Syaiful juga menyoroti dampak yang akan terjadi jika kemasan rokok polos tanpa merek diberlakukan.
Hal ini dikhawatirkan bakal meningkatkan produk ilegal yang dapat dengan mudah membuat produk polosan tanpa merek.
Padahal bagi dia, brand merupakan citra suatu produk yang dibangun dengan nilai investasi tinggi.
“Saya heran kalau itu dibikin tidak boleh ada merek, berarti produk ilegal bisa jadi bikin polosan juga tanpa was-was. Padahal brand dibangunnya juga susah sekali, perlu biaya yang besar,” ungkapnya.
Pada kesempatan terpisah, Direktur Pencegahan dan Pengendalian Penyakit Tidak Menular (P2PTM) Kemenkes, Benget Saragih menuturkan bahwa RPMK serta PP 28/2024 tidak dimaksudkan untuk menyuruh orang berhenti merokok, melainkan menyasar anak-anak agar tidak merokok.

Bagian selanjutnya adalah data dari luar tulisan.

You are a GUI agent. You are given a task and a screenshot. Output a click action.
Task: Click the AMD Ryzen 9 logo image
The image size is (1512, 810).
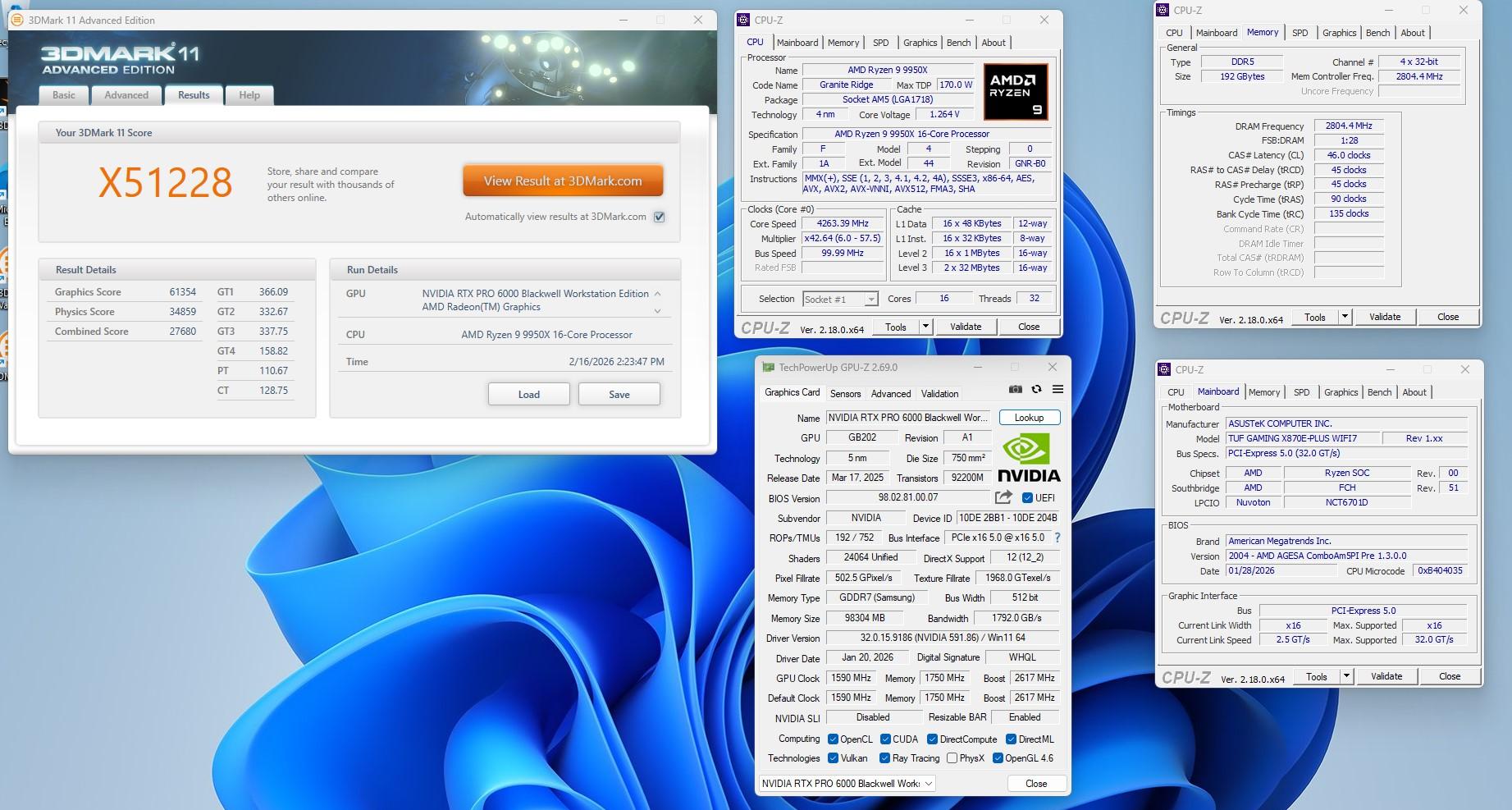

"Larangan peringatan merokok telah menjadi barrier, namun Indonesia kalah dalam hal ini. Sehingga pengendalian rokok anak yang jadi fokus kami,” tuturnya.
Kendati begitu, ia tidak menampik terjadinya minim partisipasi dalam penyusunan regulasi tersebut.
Dalam hal ini, Kemenkes tetap melanjutkan proses dua kebijakan penuh polemik itu, meskipun kerap menuai penolakan dari berbagai pihak termasuk sejumlah kementerian terkait.